Records from a data collection:
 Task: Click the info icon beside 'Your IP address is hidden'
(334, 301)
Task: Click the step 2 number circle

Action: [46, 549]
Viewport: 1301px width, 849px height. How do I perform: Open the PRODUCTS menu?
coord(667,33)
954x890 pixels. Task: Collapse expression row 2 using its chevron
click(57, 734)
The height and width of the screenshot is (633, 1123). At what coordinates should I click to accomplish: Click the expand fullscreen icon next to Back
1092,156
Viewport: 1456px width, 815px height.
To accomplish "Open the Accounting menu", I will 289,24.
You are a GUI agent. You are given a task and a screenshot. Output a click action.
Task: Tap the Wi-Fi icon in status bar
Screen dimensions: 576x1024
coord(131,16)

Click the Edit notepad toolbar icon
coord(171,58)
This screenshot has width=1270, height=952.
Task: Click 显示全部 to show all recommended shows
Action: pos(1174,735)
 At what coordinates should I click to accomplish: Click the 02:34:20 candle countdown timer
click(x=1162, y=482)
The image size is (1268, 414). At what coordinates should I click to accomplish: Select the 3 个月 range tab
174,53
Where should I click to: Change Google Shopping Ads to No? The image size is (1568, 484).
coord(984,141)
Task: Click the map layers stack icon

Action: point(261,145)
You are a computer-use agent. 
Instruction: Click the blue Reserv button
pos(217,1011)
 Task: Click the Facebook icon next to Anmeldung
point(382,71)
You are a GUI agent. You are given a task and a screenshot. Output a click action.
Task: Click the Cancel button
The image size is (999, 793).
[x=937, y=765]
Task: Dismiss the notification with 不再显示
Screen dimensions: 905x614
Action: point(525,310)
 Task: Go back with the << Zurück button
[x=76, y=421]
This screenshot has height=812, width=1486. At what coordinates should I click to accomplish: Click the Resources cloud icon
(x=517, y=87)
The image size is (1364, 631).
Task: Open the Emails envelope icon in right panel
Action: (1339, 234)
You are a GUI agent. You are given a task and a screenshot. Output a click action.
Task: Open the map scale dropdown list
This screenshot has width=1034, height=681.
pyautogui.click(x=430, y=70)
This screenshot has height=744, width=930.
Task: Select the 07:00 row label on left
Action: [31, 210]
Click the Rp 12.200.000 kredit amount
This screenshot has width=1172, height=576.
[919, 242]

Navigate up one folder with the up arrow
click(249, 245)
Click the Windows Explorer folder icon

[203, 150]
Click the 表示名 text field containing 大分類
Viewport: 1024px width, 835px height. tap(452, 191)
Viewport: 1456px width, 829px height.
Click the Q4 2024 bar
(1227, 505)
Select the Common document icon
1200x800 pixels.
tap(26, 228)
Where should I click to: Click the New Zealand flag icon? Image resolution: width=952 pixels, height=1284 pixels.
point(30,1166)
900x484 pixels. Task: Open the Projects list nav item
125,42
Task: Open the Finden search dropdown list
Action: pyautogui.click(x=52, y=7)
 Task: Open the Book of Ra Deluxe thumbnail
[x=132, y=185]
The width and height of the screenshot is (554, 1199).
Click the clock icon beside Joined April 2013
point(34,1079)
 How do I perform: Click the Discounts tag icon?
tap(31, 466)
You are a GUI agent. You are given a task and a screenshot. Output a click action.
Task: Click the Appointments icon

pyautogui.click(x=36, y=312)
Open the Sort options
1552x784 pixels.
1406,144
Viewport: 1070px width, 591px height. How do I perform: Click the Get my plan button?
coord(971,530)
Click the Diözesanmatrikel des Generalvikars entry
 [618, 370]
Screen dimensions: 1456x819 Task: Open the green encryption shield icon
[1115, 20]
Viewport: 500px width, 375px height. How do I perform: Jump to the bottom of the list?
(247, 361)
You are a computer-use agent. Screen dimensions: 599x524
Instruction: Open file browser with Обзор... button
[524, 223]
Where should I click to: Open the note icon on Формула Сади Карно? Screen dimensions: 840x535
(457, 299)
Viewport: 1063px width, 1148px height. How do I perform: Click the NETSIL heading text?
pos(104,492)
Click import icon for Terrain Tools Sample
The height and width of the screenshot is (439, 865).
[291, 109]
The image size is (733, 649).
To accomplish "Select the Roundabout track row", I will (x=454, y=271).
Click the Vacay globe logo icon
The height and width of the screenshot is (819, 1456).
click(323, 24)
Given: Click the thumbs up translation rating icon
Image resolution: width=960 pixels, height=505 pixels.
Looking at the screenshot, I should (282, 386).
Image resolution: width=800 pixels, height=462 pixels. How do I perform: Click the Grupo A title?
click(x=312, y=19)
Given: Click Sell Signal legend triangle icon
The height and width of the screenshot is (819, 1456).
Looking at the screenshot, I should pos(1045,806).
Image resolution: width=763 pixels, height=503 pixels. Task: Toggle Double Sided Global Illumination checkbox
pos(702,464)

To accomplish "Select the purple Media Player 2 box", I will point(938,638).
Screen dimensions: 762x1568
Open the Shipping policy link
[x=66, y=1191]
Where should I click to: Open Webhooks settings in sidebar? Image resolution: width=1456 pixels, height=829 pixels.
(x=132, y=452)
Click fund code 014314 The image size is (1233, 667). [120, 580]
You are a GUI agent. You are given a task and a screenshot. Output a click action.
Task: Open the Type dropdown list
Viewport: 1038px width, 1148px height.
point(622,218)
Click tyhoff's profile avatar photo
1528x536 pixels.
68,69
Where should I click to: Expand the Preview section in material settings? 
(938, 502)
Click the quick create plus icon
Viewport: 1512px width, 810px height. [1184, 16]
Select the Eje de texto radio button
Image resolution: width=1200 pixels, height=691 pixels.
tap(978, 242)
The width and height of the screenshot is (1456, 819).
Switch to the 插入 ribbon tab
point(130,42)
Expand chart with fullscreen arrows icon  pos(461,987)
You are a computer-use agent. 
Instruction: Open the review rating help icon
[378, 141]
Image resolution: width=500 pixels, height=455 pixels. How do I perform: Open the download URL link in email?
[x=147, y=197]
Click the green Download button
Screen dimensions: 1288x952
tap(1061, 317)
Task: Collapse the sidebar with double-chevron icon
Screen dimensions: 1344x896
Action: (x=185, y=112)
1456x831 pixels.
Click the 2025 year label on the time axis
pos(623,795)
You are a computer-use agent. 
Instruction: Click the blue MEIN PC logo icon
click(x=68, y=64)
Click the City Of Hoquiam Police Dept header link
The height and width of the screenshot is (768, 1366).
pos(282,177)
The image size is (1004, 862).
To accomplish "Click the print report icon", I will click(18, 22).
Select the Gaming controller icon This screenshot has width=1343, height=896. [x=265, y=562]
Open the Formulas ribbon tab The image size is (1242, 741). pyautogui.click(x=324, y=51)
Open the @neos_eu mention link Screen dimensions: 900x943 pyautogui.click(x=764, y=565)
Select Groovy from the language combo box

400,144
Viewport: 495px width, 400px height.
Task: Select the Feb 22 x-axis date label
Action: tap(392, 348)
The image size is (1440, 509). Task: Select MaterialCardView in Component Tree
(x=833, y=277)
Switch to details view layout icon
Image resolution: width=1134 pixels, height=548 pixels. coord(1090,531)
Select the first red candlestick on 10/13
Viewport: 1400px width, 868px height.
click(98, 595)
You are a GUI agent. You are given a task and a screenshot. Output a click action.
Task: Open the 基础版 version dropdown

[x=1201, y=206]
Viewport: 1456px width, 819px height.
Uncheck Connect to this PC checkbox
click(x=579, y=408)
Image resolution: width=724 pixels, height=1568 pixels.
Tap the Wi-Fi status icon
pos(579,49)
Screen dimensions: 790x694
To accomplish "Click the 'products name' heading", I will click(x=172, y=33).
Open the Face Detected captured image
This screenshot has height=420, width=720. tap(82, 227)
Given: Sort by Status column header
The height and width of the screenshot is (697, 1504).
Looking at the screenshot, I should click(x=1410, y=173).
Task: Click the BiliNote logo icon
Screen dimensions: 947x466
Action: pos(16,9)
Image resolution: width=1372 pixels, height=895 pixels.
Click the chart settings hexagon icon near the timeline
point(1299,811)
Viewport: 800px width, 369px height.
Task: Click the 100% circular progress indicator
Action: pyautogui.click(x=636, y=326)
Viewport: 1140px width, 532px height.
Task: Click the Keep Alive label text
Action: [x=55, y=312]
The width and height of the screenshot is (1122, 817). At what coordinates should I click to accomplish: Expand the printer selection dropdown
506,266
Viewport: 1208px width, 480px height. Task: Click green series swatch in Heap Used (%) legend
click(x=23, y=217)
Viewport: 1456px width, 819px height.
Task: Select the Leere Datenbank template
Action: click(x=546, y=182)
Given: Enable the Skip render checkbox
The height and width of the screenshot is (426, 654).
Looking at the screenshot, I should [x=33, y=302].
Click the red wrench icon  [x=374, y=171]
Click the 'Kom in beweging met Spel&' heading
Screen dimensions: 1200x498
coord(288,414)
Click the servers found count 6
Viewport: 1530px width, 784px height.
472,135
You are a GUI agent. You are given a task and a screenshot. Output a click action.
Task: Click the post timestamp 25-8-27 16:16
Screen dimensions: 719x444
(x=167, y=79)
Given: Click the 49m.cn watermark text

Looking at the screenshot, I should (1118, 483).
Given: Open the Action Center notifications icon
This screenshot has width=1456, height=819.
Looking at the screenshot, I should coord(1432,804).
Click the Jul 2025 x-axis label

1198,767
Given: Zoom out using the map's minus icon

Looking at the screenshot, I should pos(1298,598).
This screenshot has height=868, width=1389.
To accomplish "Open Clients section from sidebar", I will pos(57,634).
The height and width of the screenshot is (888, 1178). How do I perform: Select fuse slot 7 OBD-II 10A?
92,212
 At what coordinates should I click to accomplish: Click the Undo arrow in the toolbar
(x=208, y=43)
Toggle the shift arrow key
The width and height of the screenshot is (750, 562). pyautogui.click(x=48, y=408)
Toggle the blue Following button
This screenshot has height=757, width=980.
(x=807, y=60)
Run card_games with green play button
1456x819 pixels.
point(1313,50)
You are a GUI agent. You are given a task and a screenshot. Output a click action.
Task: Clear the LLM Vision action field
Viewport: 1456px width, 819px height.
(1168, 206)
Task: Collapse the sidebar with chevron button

WHAT THIS TASK INVOLVES:
Return the stretch of lines from the line containing "The image size is (1268, 414)." through the line containing "[x=76, y=421]", word for word.

SOLUTION TO THE EXERCISE:
The image size is (1268, 414). At what coordinates should I click to accomplish: Select the 3 个月 range tab
174,53
Where should I click to: Change Google Shopping Ads to No? The image size is (1568, 484).
coord(984,141)
Task: Click the map layers stack icon

Action: point(261,145)
You are a computer-use agent. 
Instruction: Click the blue Reserv button
pos(217,1011)
 Task: Click the Facebook icon next to Anmeldung
point(382,71)
You are a GUI agent. You are given a task and a screenshot. Output a click action.
Task: Click the Cancel button
The image size is (999, 793).
[x=937, y=765]
Task: Dismiss the notification with 不再显示
Screen dimensions: 905x614
Action: point(525,310)
 Task: Go back with the << Zurück button
[x=76, y=421]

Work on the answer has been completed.